As the name suggests, a cube is a structured multidimensional data-set, (typically three dimensions each representing three sides of a cube). A data mart is just a container and not a structure by itself, although it contains data-sets flatly organized (as tables) in dimensions and facts.
The structure of a cube makes it easy to visualize or conceptualize data along various dimensions of a cube. Thus most business analysts or developers find it easy to query and interact with the cube.
Since a data mart is just a container with a bunch of tables; users need to first conceptualize and understand dimensional structures before querying and analyzing data.
Data mart traditionally has meant static data, usually date/time oriented, used by analysts for statistics, budgeting, performance and sales reporting, and other planning activities.
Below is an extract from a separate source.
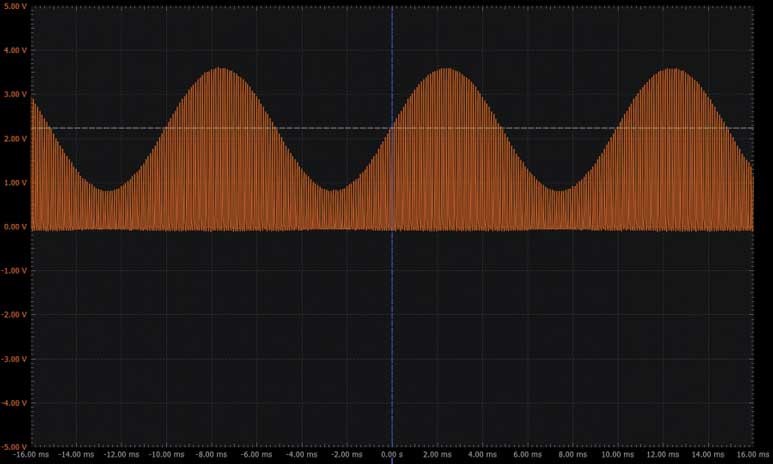Click the 0.00 s time axis label
The image size is (773, 464).
pos(392,453)
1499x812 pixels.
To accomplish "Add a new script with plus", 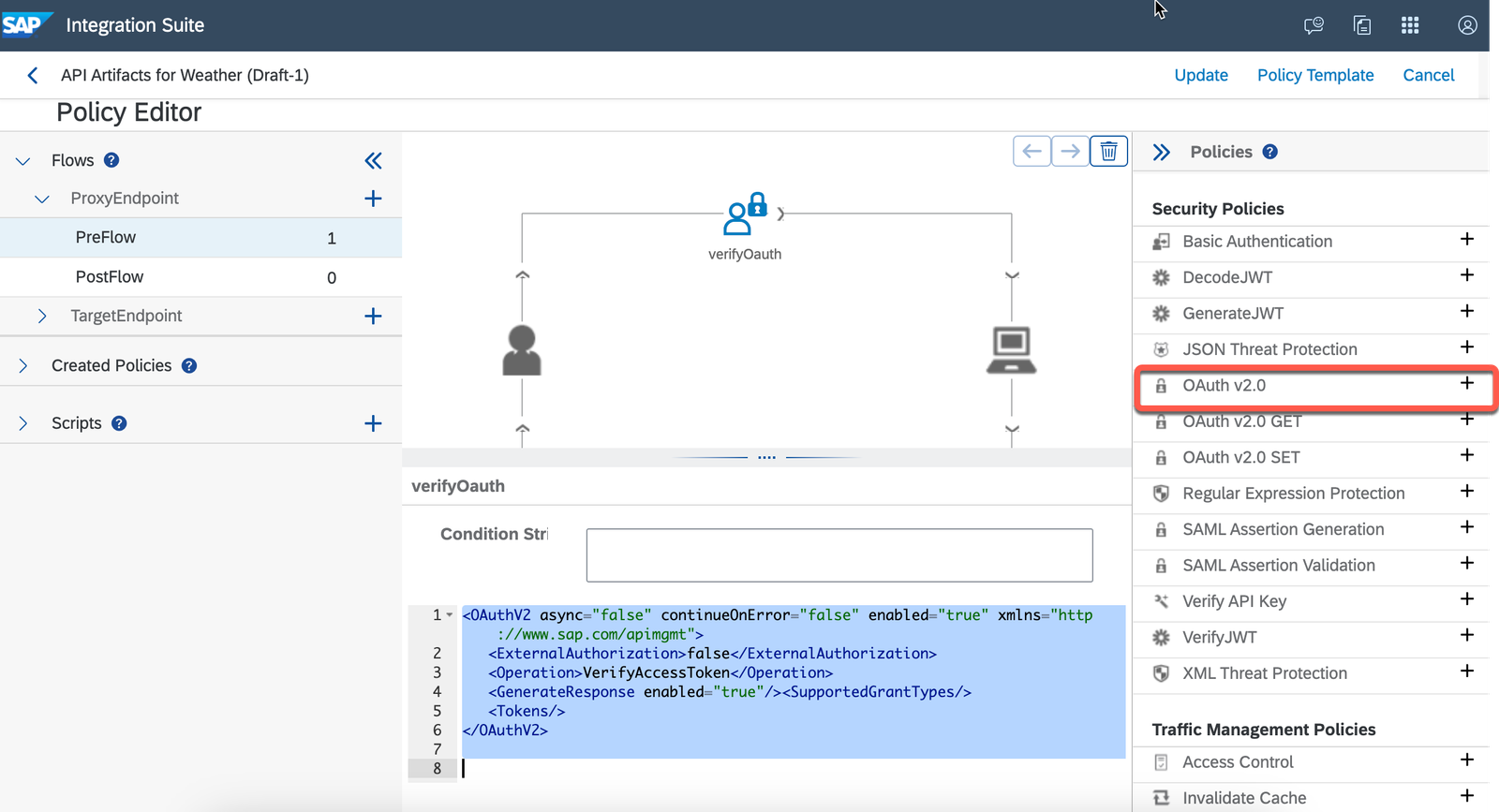I will (373, 423).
A Cube is an OLAP database that pretty exhaustively converts OLTP data into a static, date/time-oriented schema that uses a query language that is not SQL, but built specifically for answering data mart type questions. It uses terms like measures, dimensions, star-schema, etc. rather than tables, columns, and rows. The best familiar analogy might be pivot-tables in a spreadsheet.
Remember:
Data Warehousing is the process of taking data from legacy and transaction database systems and transforming it into organized information in a user-friendly format to encourage data analysis and support fact-based business decision making.
A Data Warehouse is a system that extracts, cleans, conforms, and delivers
source data into a dimensional data store and then supports and implements
querying and analysis for the purpose of decision making.
KIMBALL e.g. consistently has defined data mart as a process-oriented subset of the overall organization’s data based on a foundation of atomic data, and that depends only on the physics of the data-measurement events, not on the anticipated user’s questions.
Data marts are based on the source of data, not on a department’s view of data.
Data marts contain all atomic detail needed to support drilling down to the lowest level.
Data marts can be centrally controlled or decentralized.
CORRECT DEFINITION
Process based
Atomic Data Foundation
Data Measurement
MISGUIDED DEFINITION
Department Based
Aggregate Data Only
User Question Based
To me, a datamart is just place where data gets dumped in a relatively flat, unusable format.
Cube is taking that data and making it dance.
I agree with Matthew. We tend to use the term 'Data Mart' for any data source that stores generic data and mappings used across various applications in an enterprize. We don't store measurable data in a data mart, so I see a data mart as one of multiple data sources for a cube. This, however, is how we do it. I am sure there is nothing preventing you from storing measurable data in a data mart.